Your examples don't really bring anything against this point of view. While Cobain, for example, was very open about his depressive feelings it should not let you to believe he was 24/7 on the edge of suicide. You can't possibly know how his emotions fluctuated during his final years and the idea that 'he killed himself, he did something cool earlier, so wanting to kill yourself and doing some cool must be related.' is rather flawed. Same with Brian Wilson, who was by that time most likely in the prodromal stage of schizophrenia. Withdrawing from stressfull activities as touring would have been a vast improvement to him and his mental health, atleast enough to give him the time to do pet sounds before things got really out of control.

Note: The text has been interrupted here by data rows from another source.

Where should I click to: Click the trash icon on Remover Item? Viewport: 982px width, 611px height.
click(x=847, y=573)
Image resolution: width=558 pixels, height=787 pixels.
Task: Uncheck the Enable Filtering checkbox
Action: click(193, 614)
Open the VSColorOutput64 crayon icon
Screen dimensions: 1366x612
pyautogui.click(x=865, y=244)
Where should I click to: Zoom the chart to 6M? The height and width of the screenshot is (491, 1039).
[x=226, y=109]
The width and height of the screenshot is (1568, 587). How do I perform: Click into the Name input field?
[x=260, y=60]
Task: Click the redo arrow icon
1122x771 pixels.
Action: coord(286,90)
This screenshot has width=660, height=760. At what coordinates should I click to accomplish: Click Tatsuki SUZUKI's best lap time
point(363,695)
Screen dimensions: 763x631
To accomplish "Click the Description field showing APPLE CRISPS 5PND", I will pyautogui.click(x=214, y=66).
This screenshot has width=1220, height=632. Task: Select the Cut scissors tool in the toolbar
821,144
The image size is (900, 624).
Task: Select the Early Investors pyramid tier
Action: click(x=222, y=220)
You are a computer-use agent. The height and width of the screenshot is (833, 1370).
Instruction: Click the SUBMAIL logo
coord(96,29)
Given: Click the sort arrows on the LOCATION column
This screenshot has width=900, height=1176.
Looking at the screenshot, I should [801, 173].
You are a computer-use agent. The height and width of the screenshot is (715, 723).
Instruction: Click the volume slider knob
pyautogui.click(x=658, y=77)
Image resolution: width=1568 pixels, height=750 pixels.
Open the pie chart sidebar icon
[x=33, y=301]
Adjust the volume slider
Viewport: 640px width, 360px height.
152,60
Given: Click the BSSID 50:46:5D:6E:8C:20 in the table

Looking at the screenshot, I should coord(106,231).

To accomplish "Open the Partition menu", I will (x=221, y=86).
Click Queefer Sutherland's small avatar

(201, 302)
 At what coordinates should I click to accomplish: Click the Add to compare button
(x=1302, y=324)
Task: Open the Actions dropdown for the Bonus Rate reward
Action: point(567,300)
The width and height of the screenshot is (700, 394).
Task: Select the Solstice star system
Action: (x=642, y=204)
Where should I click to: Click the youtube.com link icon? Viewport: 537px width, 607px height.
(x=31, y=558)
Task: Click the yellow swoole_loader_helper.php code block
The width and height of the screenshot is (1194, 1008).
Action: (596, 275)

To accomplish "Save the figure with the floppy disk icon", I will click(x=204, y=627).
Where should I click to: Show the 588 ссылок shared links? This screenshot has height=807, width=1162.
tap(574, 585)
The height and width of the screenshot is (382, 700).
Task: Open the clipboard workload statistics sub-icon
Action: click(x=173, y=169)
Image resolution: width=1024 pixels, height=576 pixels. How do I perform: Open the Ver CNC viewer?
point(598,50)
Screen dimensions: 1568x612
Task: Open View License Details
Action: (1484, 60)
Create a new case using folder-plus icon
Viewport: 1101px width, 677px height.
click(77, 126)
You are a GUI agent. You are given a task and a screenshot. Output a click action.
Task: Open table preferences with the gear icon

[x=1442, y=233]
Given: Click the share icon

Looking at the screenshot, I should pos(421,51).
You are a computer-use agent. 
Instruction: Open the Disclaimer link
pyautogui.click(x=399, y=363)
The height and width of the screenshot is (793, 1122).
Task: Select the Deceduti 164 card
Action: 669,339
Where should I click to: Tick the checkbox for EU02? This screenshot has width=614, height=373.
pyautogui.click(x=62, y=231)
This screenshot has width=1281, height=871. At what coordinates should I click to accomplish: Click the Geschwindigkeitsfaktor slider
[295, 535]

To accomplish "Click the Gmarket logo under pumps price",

The bottomline is that there is a huge ammount of very strong evidence that people tend to be a lot less creative when depressed (in sharp contrast with mania!), and lack the focus and attention required when psychotic. Hence my earliers 'sadness and madness' statement. Yes, with a world population of seven billion people you'll be bound to find a handful of people who'll respond differently then most people to certain situations. But that's not particularly relevant here. Kopfschmerzen started this topic because he has a problem: he has trouble playing well when he doesnt feel well, yet he heared that bad things can be inspirational. These two observations are correct: when people dont feel well, or actually feel really bad, they do tend to become less good at what they do, do it less, and when they do it do it with less enthousiasm, drive and passion. And yes, after those feelings waned you'll be able to 'observe' what happened and translate that into a work of art (if you got the skill ofcourse). The average duration of a depressive episode, regardless of etiology, is three months. This would easily explain how people like Clapton and Cobain create their work within a year of some event, and it also explains why they didnt do it within two months of it. Same for those blues folks you mention. Wilson had much different problems, which were also greatly deepened by his personal doctor/psychiatrist. Addiction is really a completely different beast as well and has little to do with madness or sadness.

Hope this clears it up, and when things are really unclear to you just knock on the door of your local psychology faculty. I'm sure they'll be able to recommend a truckload of books and articles about this.


   
ReplyQuote
(@anonymous)
Illustrious Member
Joined: 17 years ago
Posts: 8184
 

...


   
ReplyQuote
(@ignar-hillstrom)
Illustrious Member
Joined: 21 years ago
Posts: 5349
 

:lol:


   
ReplyQuote
(@anonymous)
Illustrious Member
Joined: 17 years ago
Posts: 8184
 

i've made my point, you've made yours. as for the rest, i'm just gonna drop it. it's really no business of mine how much time or effort you want to put into your music.


   
ReplyQuote
(@kopfschmerzen)
Trusted Member
Joined: 15 years ago
Posts: 62
Topic starter  

Wow. No need to fight, really :) As for me, I did get my personal message. Hopefully it will not sink into oblivion with time. thanks everyone!


   
ReplyQuote
(@kent_eh)
Noble Member
Joined: 18 years ago
Posts: 1882
 

i'm also not suggesting you submit yourself to tragedy to draw inspiration.

That made me remember this:
...
Now I was doin' better with a smaller piece of pie
But all my fame and fortune I can't identify
I lost the inspiration that came natural in the start
I have to hire a mean old woman, just to break my heart
Now my life's too easy, I think I'm getting soft
I used to play the blues all day, but now I just play golf
Now all my pain is rearranged, my life has changed it's tune
'cause I can't play the blues in an airconditioned room
...

:lol:

I wrapped a newspaper ’round my head
So I looked like I was deep


   
ReplyQuote
 Cat
(@cat)
Noble Member
Joined: 16 years ago
Posts: 1224
 

Dude! I just came outta a meat grinder! This was after bein' flushed down a toilet and through the sewer works!

Great song material, though...

Cat

"Feel what you play...play what you feel!"